Mitochondrial GPAT1 is most active in OMM but not in mitochondrial associated vesicles (MAV)

PELLON-MAISON, M.; MONTANARO, M.A.; COLEMAN, R.A.; GONZALEZ-BARO, M.R.

Rosario, Argentina

Congreso; XLII Reunión Anual de la Sociedad Argentina de Investigación Bioquímica (SAIB); 2006

SAIB

            Glycerol 3-phosphate acyltransferase-1 (GPAT1), catalyzes the committed step in glycerolipid synthesis.  Both GPAT1 and carnitine-palmitoyltransferase 1 (CPT1) are located on the outer mitochondrial membrane (OMM) and their reciprocal regulation may control acyl-CoA metabolism at the OMM. To determine whether GPAT1, like CPT1, is enriched in both mitochondrial contact sites (CS) and OMM, and to correlate protein location and enzymatic function, we obtained rat liver submitochondrial fractions.  Most GPAT1 protein was present in a vesicular fraction associated with mitochondria (MAV) but GPAT specific activity in this fraction was low.  In contrast, highest GPAT1 specific activity was present in OMM from purified mitochondria.

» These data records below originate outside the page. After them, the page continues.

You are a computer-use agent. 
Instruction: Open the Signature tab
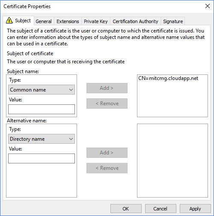(x=173, y=21)
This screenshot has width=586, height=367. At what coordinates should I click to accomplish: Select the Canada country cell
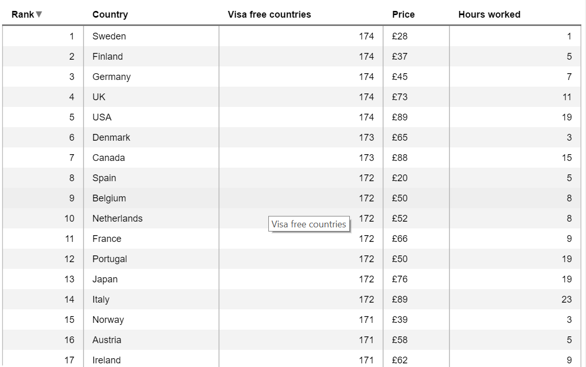(x=108, y=158)
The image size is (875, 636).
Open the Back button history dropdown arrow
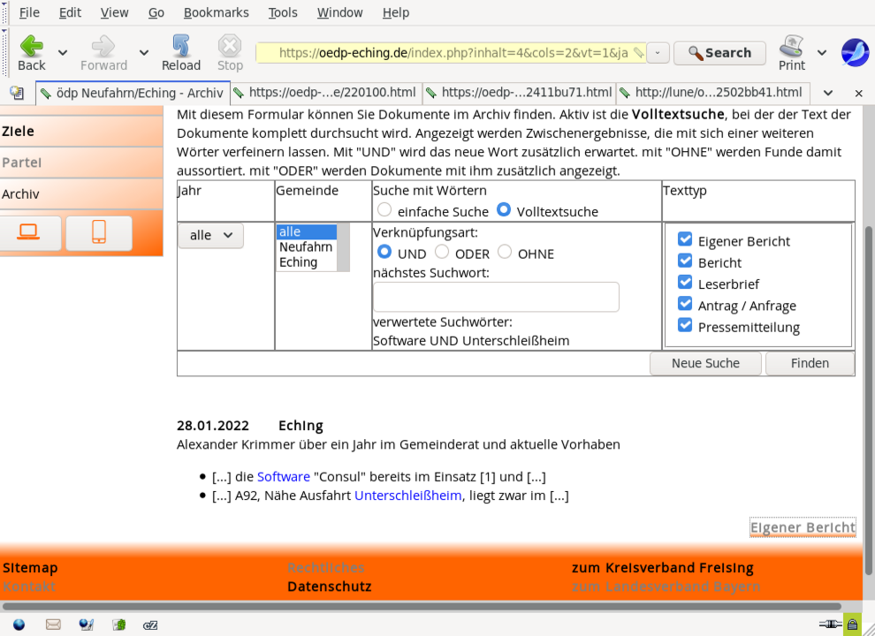point(63,53)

Contact sites from crude mitochondria (ER-CS) also showed high GPAT1 expression but low specific activity.To determine how GPAT1 is targeted to mitochondria, recombinant protein was synthesized in vitro and its incorporation into crude and purified mitochondria was assayed.  GPAT1 was rapidly incorporated into mitochondria, but not into microsomes. Incorporation was ATP-driven and GPAT1 became an integral membrane protein after incorporation.  These results demonstrate that two pools of GPAT1 are present in rat liver mitochondria: an active one, located in OMM and a less active one, located in membranes (ER-CS and MAV) associated with both mitochondria and ER.